WHAT THE TASK ASKS => Throughout the entries below, report every line where "will" is found.

RECORDS FOR THE TASK =>

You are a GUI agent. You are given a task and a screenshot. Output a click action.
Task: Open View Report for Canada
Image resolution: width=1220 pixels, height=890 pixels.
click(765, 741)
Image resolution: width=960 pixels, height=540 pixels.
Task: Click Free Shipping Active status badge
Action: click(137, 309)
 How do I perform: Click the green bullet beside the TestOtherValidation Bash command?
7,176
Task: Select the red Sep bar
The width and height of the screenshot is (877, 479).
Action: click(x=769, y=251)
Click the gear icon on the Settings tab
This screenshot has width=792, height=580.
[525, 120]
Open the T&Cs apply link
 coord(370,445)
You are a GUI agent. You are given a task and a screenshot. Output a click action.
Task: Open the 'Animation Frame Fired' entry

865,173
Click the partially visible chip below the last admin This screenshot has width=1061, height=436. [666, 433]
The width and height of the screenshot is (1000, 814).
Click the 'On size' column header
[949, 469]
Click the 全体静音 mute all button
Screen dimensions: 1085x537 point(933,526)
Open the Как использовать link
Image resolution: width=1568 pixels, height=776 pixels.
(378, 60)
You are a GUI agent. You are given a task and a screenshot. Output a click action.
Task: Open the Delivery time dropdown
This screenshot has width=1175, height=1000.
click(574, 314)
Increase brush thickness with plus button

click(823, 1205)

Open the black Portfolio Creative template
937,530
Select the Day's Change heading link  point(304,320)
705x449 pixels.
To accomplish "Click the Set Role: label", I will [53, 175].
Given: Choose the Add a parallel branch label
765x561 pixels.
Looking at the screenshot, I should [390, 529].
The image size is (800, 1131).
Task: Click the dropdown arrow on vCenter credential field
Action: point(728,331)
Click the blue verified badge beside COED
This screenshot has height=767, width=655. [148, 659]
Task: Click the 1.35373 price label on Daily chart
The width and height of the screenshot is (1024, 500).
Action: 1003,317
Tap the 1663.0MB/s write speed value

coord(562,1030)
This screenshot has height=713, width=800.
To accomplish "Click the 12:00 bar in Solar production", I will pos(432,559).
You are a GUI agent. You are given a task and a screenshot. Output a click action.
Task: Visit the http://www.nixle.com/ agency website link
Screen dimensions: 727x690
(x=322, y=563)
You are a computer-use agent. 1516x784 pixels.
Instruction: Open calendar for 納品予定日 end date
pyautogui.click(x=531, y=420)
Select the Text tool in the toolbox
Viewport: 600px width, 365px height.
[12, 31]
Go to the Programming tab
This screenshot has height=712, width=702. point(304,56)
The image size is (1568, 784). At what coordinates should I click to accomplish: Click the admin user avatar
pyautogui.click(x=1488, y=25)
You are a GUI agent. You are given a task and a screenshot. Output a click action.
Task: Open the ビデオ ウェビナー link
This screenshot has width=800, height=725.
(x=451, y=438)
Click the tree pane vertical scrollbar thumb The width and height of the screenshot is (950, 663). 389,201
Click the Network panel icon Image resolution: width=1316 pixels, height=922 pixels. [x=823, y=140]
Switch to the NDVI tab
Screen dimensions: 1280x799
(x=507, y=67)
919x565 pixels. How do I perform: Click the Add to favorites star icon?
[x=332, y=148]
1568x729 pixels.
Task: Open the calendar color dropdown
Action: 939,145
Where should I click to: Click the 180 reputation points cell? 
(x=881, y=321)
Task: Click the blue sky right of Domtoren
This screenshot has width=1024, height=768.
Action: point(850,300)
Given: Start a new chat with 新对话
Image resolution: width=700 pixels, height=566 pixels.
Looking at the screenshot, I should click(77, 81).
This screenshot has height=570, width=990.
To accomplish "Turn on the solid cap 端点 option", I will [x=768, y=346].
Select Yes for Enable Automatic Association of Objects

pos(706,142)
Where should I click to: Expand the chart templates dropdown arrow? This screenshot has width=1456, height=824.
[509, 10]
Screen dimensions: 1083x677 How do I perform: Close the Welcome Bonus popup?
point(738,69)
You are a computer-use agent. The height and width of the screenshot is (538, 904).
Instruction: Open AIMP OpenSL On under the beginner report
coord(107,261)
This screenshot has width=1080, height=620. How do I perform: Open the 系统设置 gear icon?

SOLUTION BELOW =>
To accomplish "Click the Set Role: label", I will [53, 175].
To accomplish "Click the 12:00 bar in Solar production", I will pos(432,559).
To accomplish "Turn on the solid cap 端点 option", I will [x=768, y=346].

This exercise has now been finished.